| What you have to do |
An exact, complete copy of the lines below is the expected answer.

Saved data entries
------------------------------
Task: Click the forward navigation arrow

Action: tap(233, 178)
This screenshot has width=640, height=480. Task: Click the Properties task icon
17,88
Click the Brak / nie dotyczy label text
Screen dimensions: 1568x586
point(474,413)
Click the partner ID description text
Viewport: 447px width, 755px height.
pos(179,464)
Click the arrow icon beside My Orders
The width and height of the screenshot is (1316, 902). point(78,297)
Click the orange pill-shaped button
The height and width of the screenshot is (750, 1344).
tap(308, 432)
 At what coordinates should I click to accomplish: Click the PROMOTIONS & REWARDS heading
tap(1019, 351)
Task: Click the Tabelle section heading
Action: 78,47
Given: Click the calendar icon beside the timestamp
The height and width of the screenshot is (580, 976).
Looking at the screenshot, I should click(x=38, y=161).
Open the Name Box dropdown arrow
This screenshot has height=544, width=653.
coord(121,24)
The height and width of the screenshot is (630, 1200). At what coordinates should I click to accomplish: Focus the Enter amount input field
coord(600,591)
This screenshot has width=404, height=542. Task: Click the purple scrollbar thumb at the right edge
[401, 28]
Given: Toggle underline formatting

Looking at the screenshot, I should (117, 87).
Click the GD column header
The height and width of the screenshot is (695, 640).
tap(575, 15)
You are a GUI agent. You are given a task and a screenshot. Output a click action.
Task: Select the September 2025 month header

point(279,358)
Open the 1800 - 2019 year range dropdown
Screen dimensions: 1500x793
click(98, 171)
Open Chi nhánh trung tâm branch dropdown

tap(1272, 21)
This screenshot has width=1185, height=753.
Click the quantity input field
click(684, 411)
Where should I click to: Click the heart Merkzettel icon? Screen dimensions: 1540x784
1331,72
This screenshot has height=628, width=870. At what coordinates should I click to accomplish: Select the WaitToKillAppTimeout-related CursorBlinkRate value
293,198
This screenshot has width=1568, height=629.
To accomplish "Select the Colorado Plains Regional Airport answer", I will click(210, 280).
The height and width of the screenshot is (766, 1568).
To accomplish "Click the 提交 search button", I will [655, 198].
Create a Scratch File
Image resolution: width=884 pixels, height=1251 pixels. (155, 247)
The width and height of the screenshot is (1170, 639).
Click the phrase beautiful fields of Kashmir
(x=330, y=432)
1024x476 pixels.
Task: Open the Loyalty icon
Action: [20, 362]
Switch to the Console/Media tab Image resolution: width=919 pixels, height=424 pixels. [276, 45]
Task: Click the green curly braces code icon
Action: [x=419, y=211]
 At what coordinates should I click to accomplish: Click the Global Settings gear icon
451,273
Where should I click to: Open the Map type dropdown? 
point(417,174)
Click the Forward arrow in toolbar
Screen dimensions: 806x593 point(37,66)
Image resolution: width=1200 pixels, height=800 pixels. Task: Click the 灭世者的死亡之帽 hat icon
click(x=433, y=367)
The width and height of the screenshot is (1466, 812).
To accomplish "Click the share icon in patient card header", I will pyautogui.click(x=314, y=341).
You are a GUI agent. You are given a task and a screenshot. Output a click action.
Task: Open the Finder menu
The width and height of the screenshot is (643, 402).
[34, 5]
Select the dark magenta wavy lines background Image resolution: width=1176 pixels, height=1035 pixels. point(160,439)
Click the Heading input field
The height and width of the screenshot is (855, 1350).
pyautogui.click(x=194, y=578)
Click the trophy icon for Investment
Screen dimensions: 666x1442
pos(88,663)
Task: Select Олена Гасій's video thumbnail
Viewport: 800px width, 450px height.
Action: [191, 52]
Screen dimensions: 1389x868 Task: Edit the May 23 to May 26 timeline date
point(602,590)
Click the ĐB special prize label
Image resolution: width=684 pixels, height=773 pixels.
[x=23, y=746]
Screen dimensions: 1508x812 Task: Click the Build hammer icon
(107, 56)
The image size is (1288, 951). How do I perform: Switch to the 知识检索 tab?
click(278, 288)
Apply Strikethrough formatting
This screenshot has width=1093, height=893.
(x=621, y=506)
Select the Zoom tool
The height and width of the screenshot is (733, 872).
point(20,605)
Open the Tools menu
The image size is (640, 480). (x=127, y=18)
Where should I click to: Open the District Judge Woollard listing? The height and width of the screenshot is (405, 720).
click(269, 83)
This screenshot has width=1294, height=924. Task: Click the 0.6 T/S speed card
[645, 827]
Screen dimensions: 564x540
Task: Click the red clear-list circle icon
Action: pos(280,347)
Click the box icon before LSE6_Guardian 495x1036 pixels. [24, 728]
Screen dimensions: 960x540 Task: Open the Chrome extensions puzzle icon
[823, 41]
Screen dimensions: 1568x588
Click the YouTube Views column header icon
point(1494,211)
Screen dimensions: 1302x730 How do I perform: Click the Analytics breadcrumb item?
------------------------------
| Task response |
Task: Click the forward navigation arrow

Action: tap(233, 178)
This screenshot has width=640, height=480. Task: Click the Properties task icon
17,88
Click the Brak / nie dotyczy label text
Screen dimensions: 1568x586
point(474,413)
Click the partner ID description text
Viewport: 447px width, 755px height.
pos(179,464)
Click the arrow icon beside My Orders
The width and height of the screenshot is (1316, 902). point(78,297)
Click the orange pill-shaped button
The height and width of the screenshot is (750, 1344).
tap(308, 432)
 At what coordinates should I click to accomplish: Click the PROMOTIONS & REWARDS heading
tap(1019, 351)
Task: Click the Tabelle section heading
Action: 78,47
Given: Click the calendar icon beside the timestamp
The height and width of the screenshot is (580, 976).
Looking at the screenshot, I should click(x=38, y=161).
Open the Name Box dropdown arrow
This screenshot has height=544, width=653.
coord(121,24)
The height and width of the screenshot is (630, 1200). At what coordinates should I click to accomplish: Focus the Enter amount input field
coord(600,591)
This screenshot has width=404, height=542. Task: Click the purple scrollbar thumb at the right edge
[401, 28]
Given: Toggle underline formatting

Looking at the screenshot, I should (117, 87).
Click the GD column header
The height and width of the screenshot is (695, 640).
tap(575, 15)
You are a GUI agent. You are given a task and a screenshot. Output a click action.
Task: Select the September 2025 month header

point(279,358)
Open the 1800 - 2019 year range dropdown
Screen dimensions: 1500x793
click(98, 171)
Open Chi nhánh trung tâm branch dropdown

tap(1272, 21)
This screenshot has width=1185, height=753.
Click the quantity input field
click(684, 411)
Where should I click to: Click the heart Merkzettel icon? Screen dimensions: 1540x784
1331,72
This screenshot has height=628, width=870. At what coordinates should I click to accomplish: Select the WaitToKillAppTimeout-related CursorBlinkRate value
293,198
This screenshot has width=1568, height=629.
To accomplish "Select the Colorado Plains Regional Airport answer", I will click(210, 280).
The height and width of the screenshot is (766, 1568).
To accomplish "Click the 提交 search button", I will [655, 198].
Create a Scratch File
Image resolution: width=884 pixels, height=1251 pixels. (155, 247)
The width and height of the screenshot is (1170, 639).
Click the phrase beautiful fields of Kashmir
(x=330, y=432)
1024x476 pixels.
Task: Open the Loyalty icon
Action: [20, 362]
Switch to the Console/Media tab Image resolution: width=919 pixels, height=424 pixels. [276, 45]
Task: Click the green curly braces code icon
Action: [x=419, y=211]
 At what coordinates should I click to accomplish: Click the Global Settings gear icon
451,273
Where should I click to: Open the Map type dropdown? 
point(417,174)
Click the Forward arrow in toolbar
Screen dimensions: 806x593 point(37,66)
Image resolution: width=1200 pixels, height=800 pixels. Task: Click the 灭世者的死亡之帽 hat icon
click(x=433, y=367)
The width and height of the screenshot is (1466, 812).
To accomplish "Click the share icon in patient card header", I will pyautogui.click(x=314, y=341).
You are a GUI agent. You are given a task and a screenshot. Output a click action.
Task: Open the Finder menu
The width and height of the screenshot is (643, 402).
[34, 5]
Select the dark magenta wavy lines background Image resolution: width=1176 pixels, height=1035 pixels. point(160,439)
Click the Heading input field
The height and width of the screenshot is (855, 1350).
pyautogui.click(x=194, y=578)
Click the trophy icon for Investment
Screen dimensions: 666x1442
pos(88,663)
Task: Select Олена Гасій's video thumbnail
Viewport: 800px width, 450px height.
Action: [191, 52]
Screen dimensions: 1389x868 Task: Edit the May 23 to May 26 timeline date
point(602,590)
Click the ĐB special prize label
Image resolution: width=684 pixels, height=773 pixels.
[x=23, y=746]
Screen dimensions: 1508x812 Task: Click the Build hammer icon
(107, 56)
The image size is (1288, 951). How do I perform: Switch to the 知识检索 tab?
click(278, 288)
Apply Strikethrough formatting
This screenshot has width=1093, height=893.
(x=621, y=506)
Select the Zoom tool
The height and width of the screenshot is (733, 872).
point(20,605)
Open the Tools menu
The image size is (640, 480). (x=127, y=18)
Where should I click to: Open the District Judge Woollard listing? The height and width of the screenshot is (405, 720).
click(269, 83)
This screenshot has width=1294, height=924. Task: Click the 0.6 T/S speed card
[645, 827]
Screen dimensions: 564x540
Task: Click the red clear-list circle icon
Action: pos(280,347)
Click the box icon before LSE6_Guardian 495x1036 pixels. [24, 728]
Screen dimensions: 960x540 Task: Open the Chrome extensions puzzle icon
[823, 41]
Screen dimensions: 1568x588
Click the YouTube Views column header icon
point(1494,211)
Screen dimensions: 1302x730 How do I perform: Click the Analytics breadcrumb item?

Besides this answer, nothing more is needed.